(Word and element location entries)
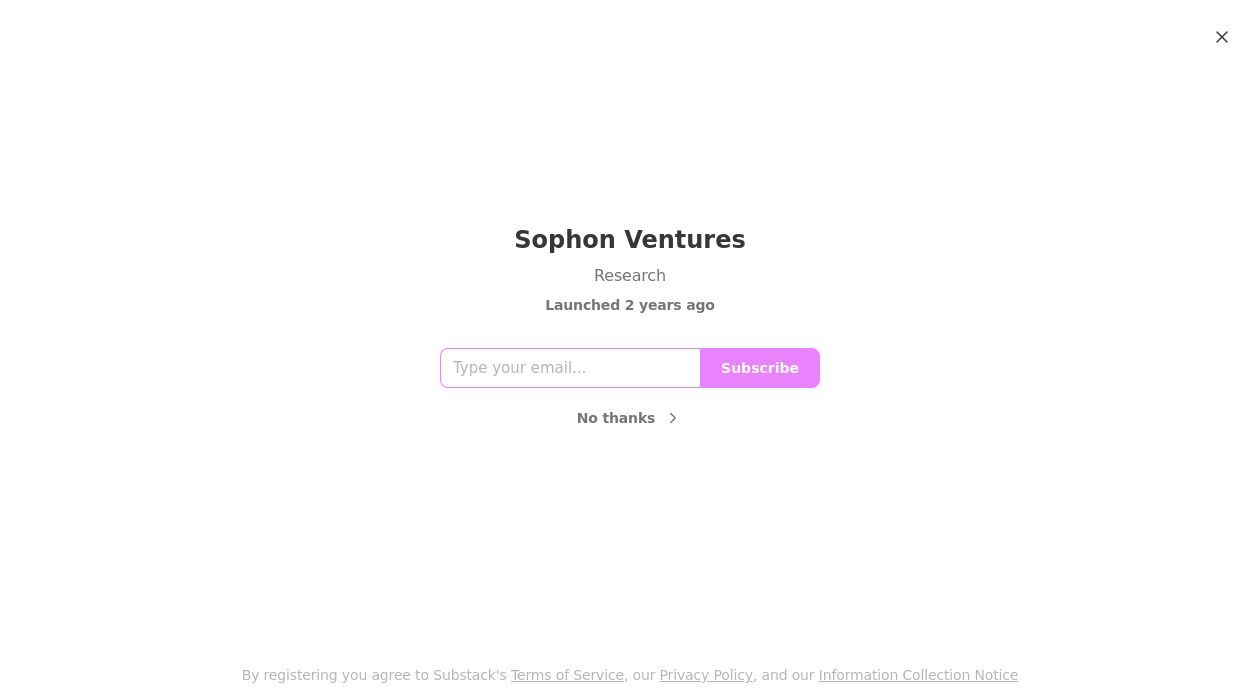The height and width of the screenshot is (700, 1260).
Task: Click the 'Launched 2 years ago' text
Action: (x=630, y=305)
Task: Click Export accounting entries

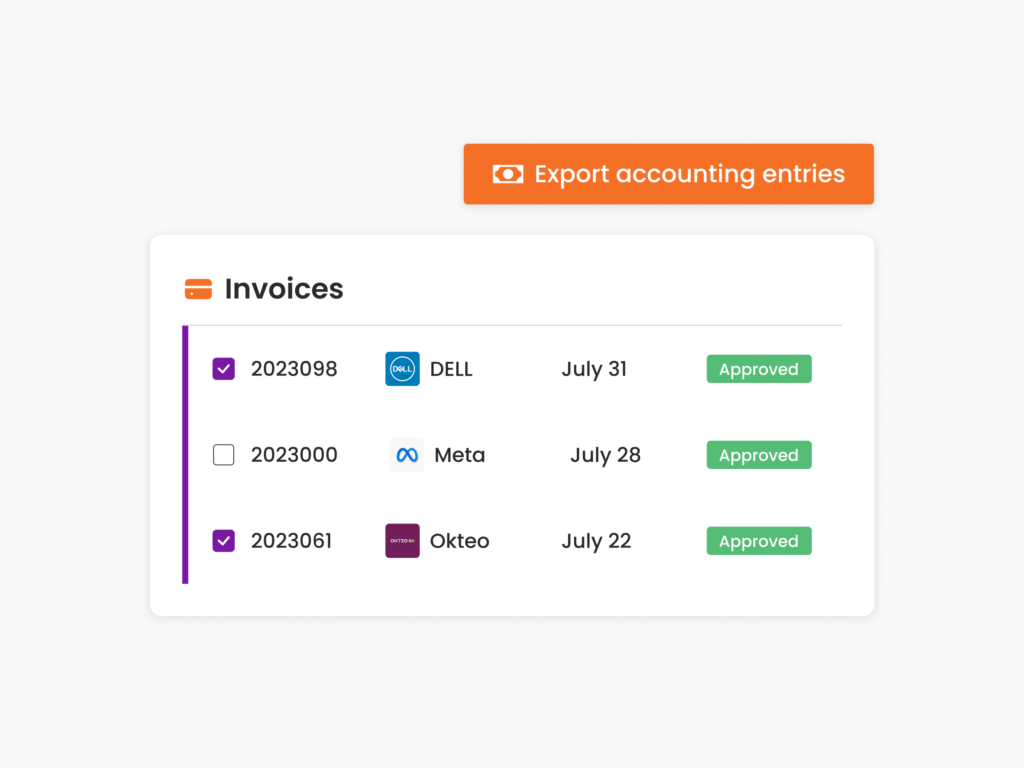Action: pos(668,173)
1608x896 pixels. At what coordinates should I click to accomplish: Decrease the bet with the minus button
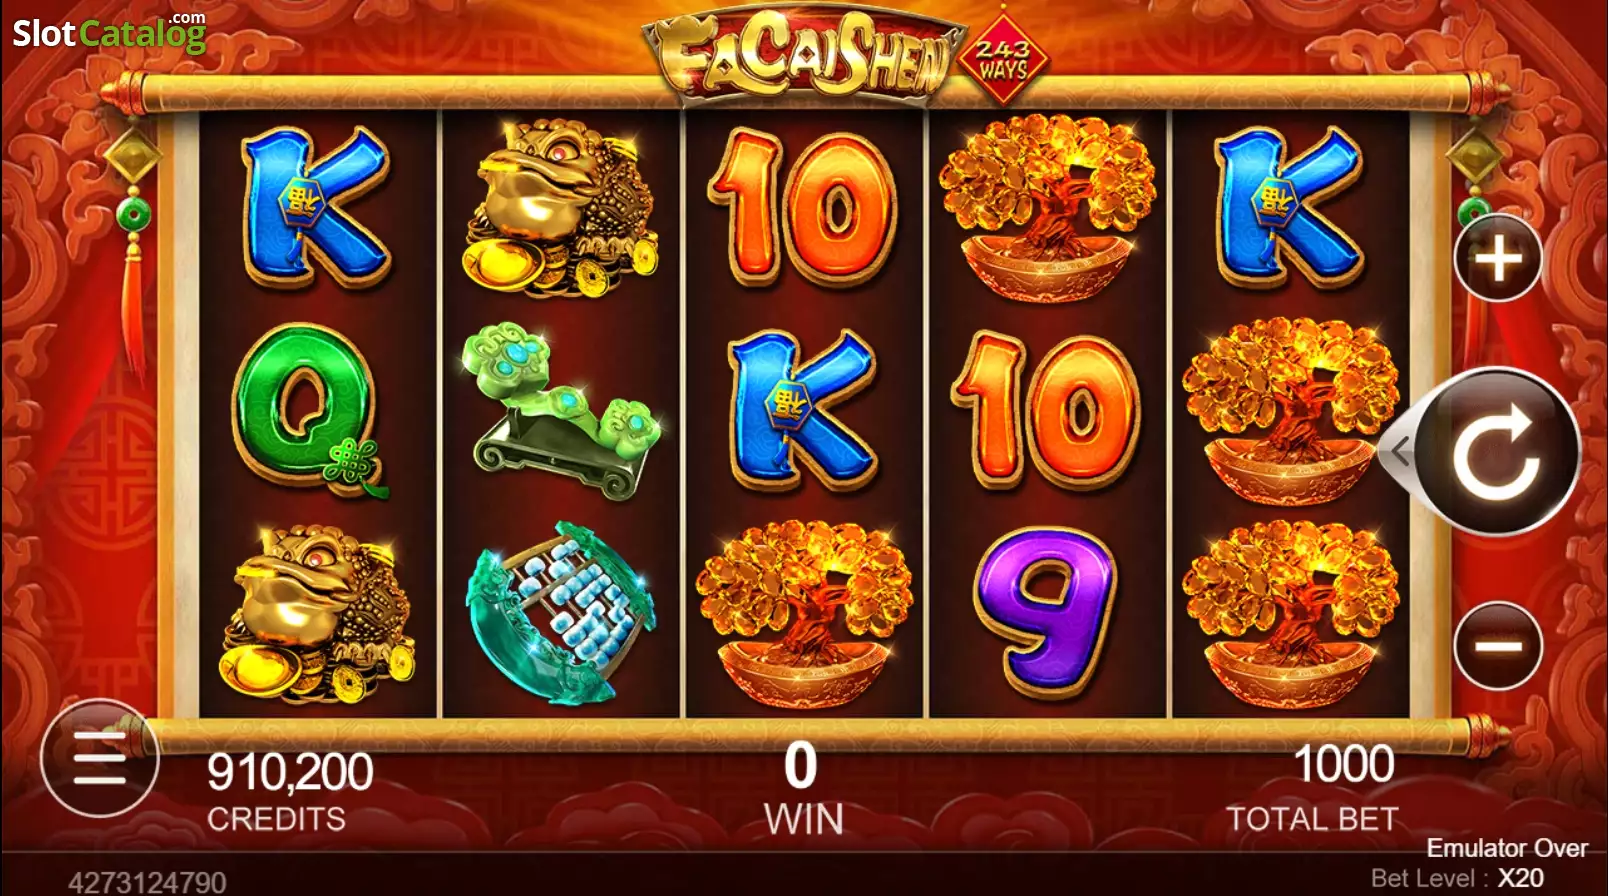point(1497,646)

*Task directions*.
Substitute "wager" for "bet" in the entries running from the line containing "Task: Click Export accounting entries" through the end of the entries, inclusive. Reproduce those lines otherwise unchanged and omit the pictures.

*In response*.
Task: Click Export accounting entries

Action: pos(668,173)
1608x896 pixels. At what coordinates should I click to accomplish: Decrease the wager with the minus button
point(1497,646)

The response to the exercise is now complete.